From the line containing "Task: Open the" to the end of the records below, both included, every line should be repeated exactly; pictures should be dropped.

*** Information Section Begins ***

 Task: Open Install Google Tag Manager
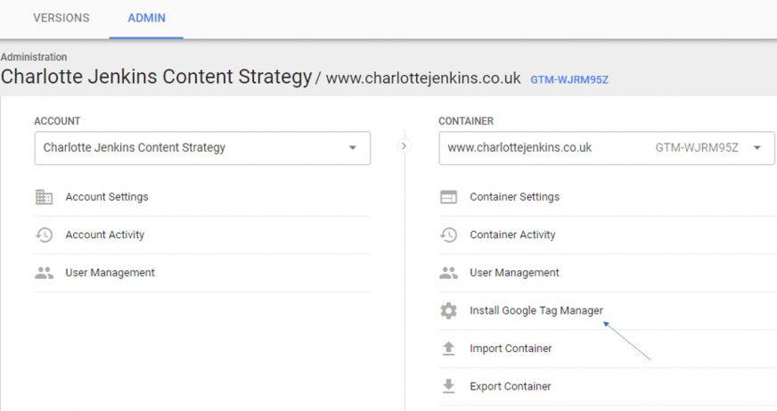point(536,311)
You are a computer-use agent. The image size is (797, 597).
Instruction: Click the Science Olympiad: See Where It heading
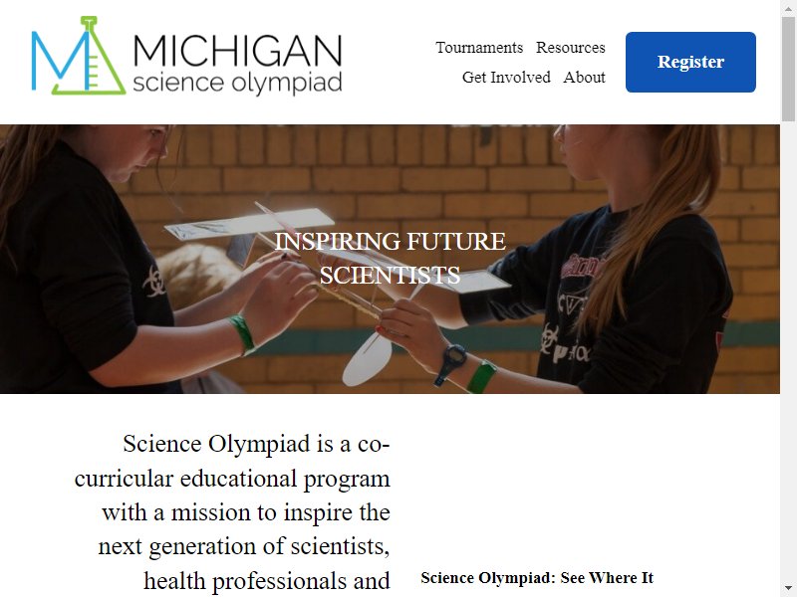[x=537, y=578]
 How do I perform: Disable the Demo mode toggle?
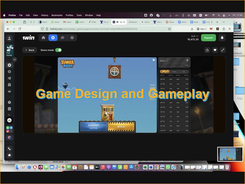58,50
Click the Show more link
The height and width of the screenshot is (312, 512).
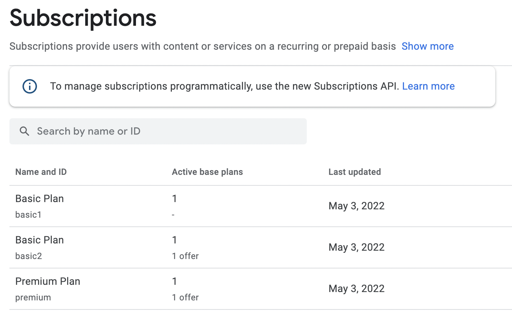[428, 46]
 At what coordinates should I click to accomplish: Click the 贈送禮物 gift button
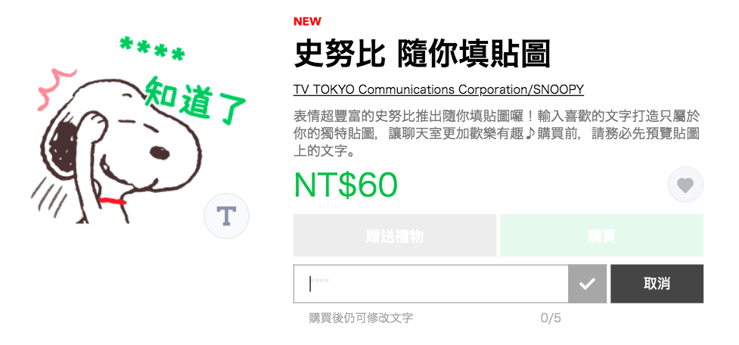(395, 235)
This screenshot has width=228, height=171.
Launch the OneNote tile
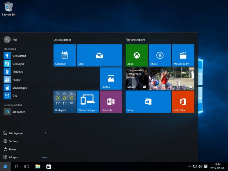tap(111, 102)
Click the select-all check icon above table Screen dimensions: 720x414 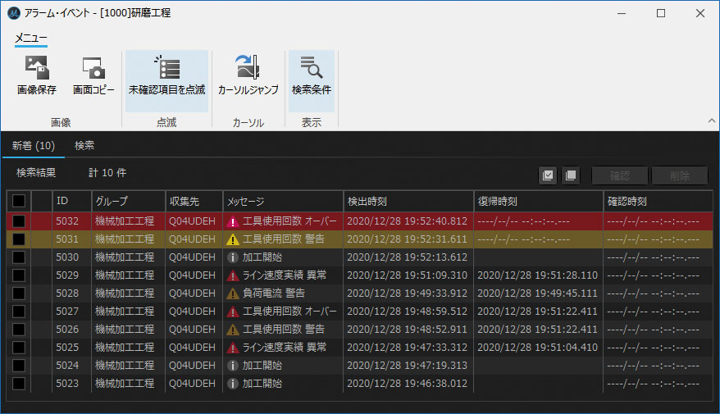[x=548, y=175]

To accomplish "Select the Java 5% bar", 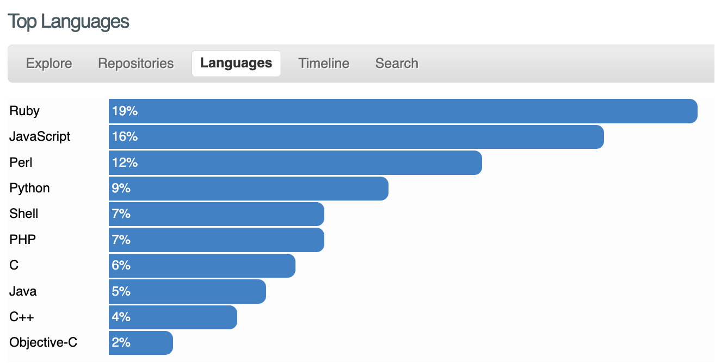I will (187, 291).
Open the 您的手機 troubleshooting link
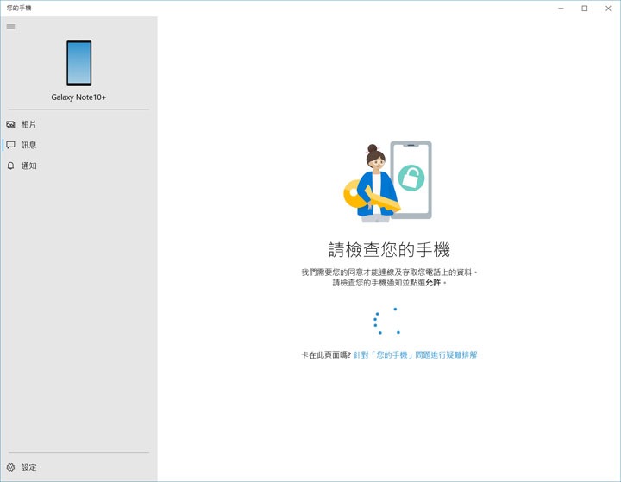 coord(415,355)
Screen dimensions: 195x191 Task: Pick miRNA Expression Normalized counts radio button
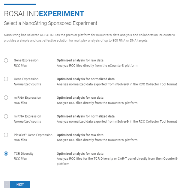(6, 116)
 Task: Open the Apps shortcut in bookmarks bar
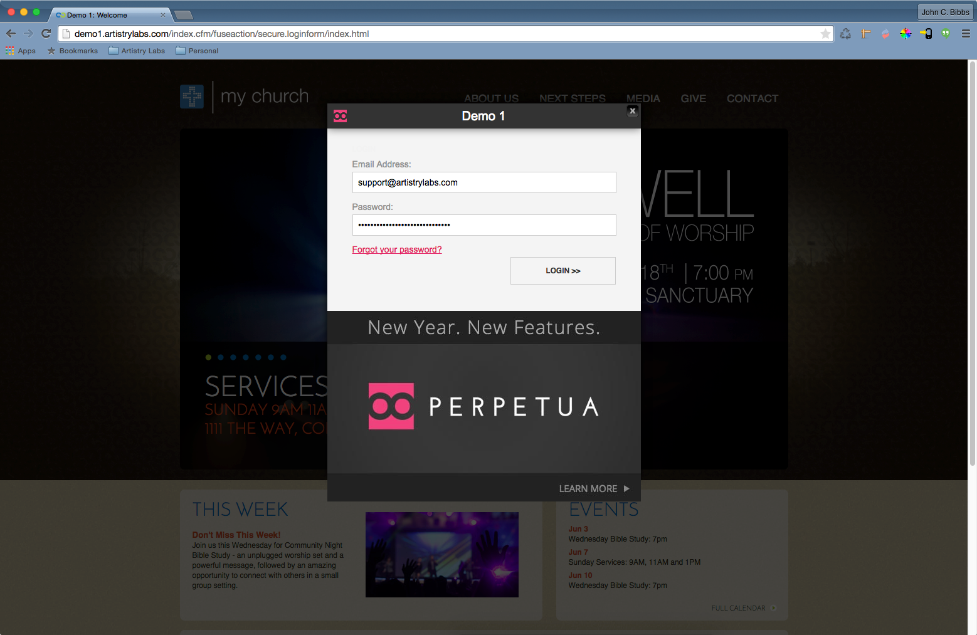(x=21, y=51)
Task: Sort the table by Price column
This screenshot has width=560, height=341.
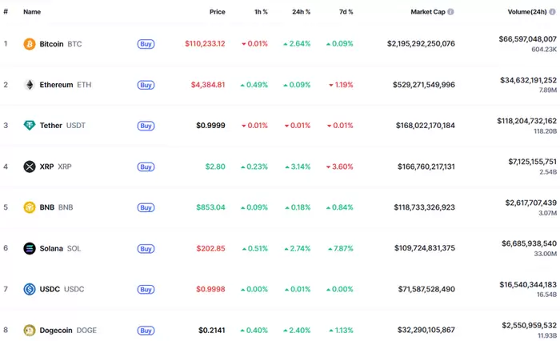Action: coord(217,12)
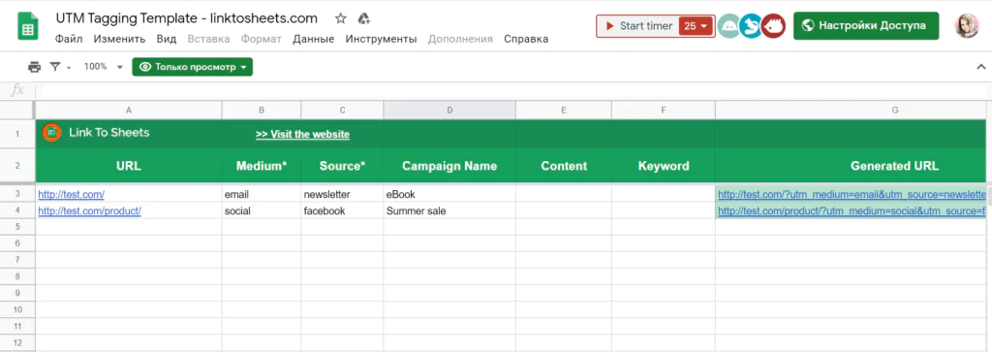Open the 100% zoom dropdown
The height and width of the screenshot is (352, 992).
click(103, 67)
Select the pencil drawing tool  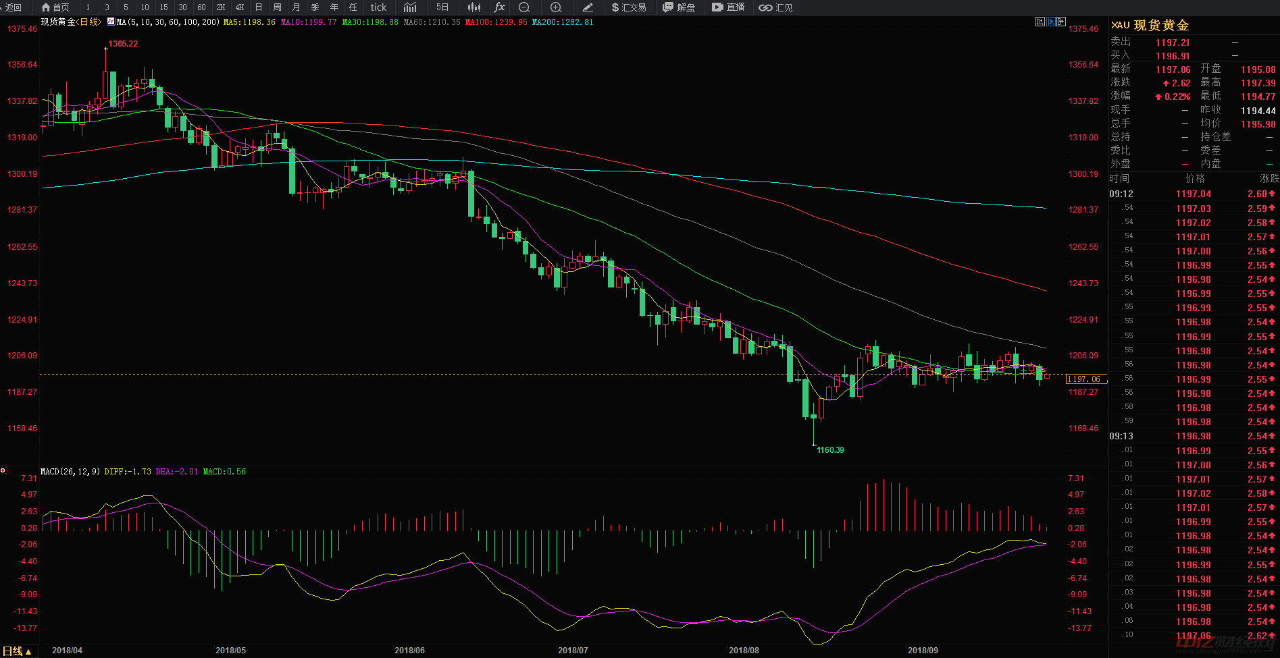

*** Information Section Ends ***

Final answer
 Task: Open the Apps shortcut in bookmarks bar
(x=21, y=51)
Task: Sort the table by Price column
This screenshot has width=560, height=341.
Action: coord(217,12)
Open the 100% zoom dropdown
The height and width of the screenshot is (352, 992).
click(103, 67)
Select the pencil drawing tool  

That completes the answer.